Grève des enseignants : le SNES-FSU "demande un moratoire sur la réforme du lycée"

Plusieurs organisations d'enseignants appellent à la "grève massive", jeudi 24 janvier, pour protester notamment contre la réforme du bac et du lycée.

Des lycéens parisiens, lors de l\'épreuve de philosophie au baccalauréat 2017. Photo d\'illustration.
Des lycéens parisiens, lors de l'épreuve de philosophie au baccalauréat 2017. Photo d'illustration. (MARTIN BUREAU / AFP)

"Ce qu'on demande au ministre [de l'Éducation nationale], dans l'urgence, c'est un moratoire sur la réforme du lycée parce que les choses ne sont pas prêtes", assure jeudi 24 janvier, sur franceinfo, Valérie Sipahimalani, secrétaire générale adjointe du SNES-FSU (Syndicat national des enseignements de second degré).

Plusieurs organisations syndicales lycéennes et des personnels de l'éducation appellent à "une grève massive"  jeudi.
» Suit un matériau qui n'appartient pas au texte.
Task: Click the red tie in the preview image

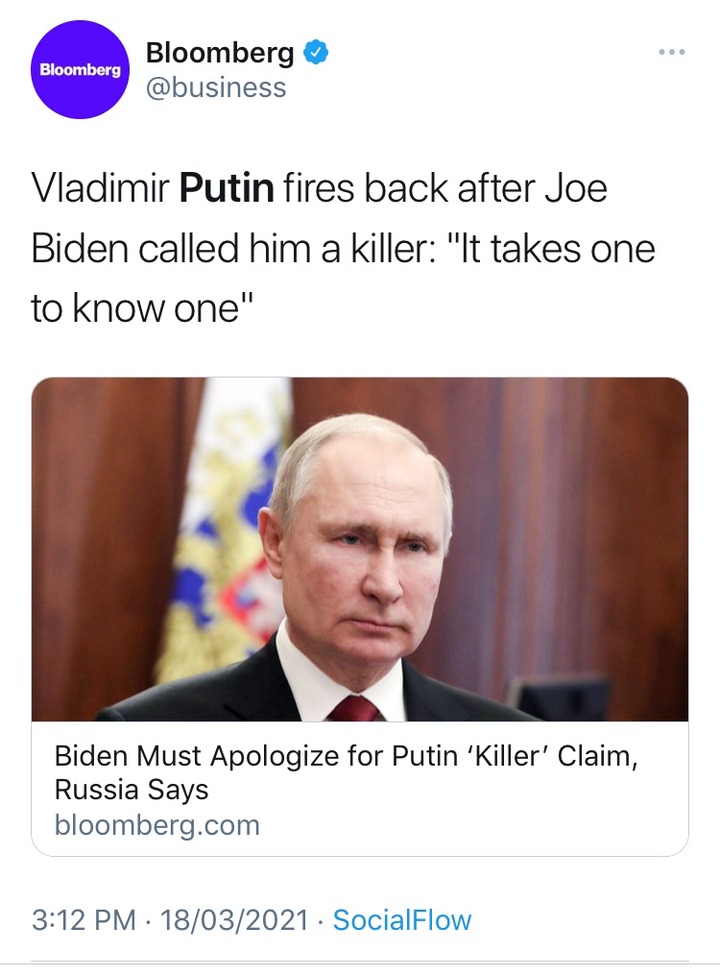Action: click(353, 709)
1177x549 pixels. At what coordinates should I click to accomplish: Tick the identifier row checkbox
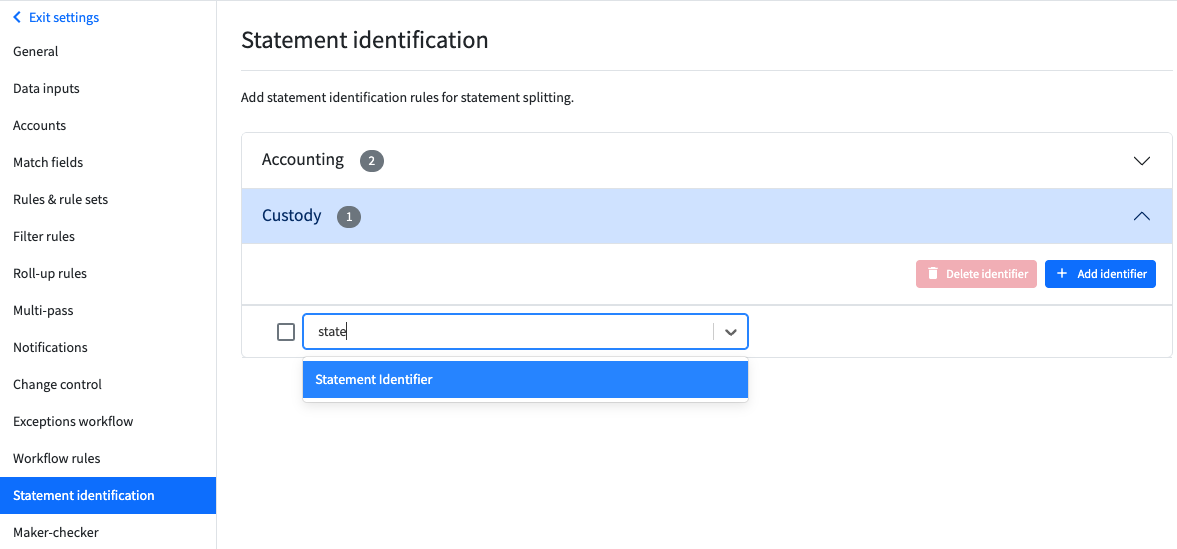286,331
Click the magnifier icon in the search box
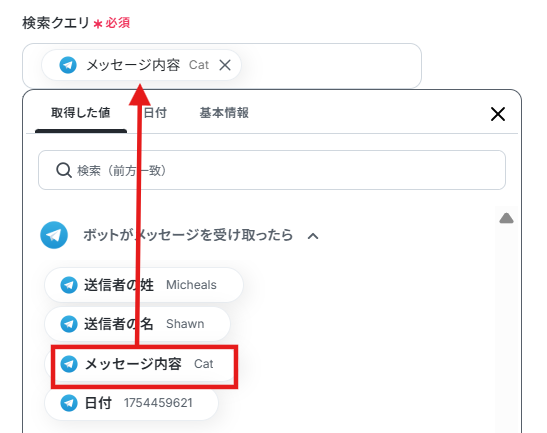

La CGT Éduc’action, le SNES ou encore la FSU-Sud Éducation et les syndicats lycéens, l'UNL et la FIDL se mobilisent notamment pour le retrait de la réforme des lycées et celle du baccalauréat, ils réclament également l’abandon du projet de service national universel, l’arrêt des suppressions de postes et l’augmentation des salaires.

Comment voulez-vous qu'on explique à des élèves de seconde ce qu'ils vont faire l'an prochain quand on n'a pas les programmes ? On n'a même pas les épreuves du baccalauréatValérie Sipahimalanisur franceinfo

"Les parents n'ont pas compris comment allait fonctionner la réforme", poursuit la secrétaire générale adjointe. On n'est pas en mesure de présenter aux élèves ce qu'ils vont faire l'an prochain. On ne sait même pas comment on va les évaluer, parce que se met en place un baccalauréat en contrôle continu. Comment les élèves peuvent-ils se projeter dans l'avenir ?", questionne-t-elle.

"Il faut que les choses se calment, qu'on prenne le temps de réfléchir", estime Valérie Sipahimalani. Il faut qu'on soit sûrs de la suite pour nos lycéens et il faut qu'on puisse leur présenter les choses proprement. Il faut que le ministre arrête de nous dire 'Si vous n'êtes pas d'accord c'est que vous n'avez pas compris', parce que personne n'a compris. Donc si personne ne comprend, peut-être qu'il faut prendre le temps de ralentir et de voir comment on peut faire au mieux pour nos élèves et pour nous les professeurs. Si le ministre veut qu'on mette en place à la fois une nouvelle seconde et une nouvelle première l'an prochain c'est un travail énorme et on n'est pas dans les délais pour le faire de manière convenable", conclut-elle.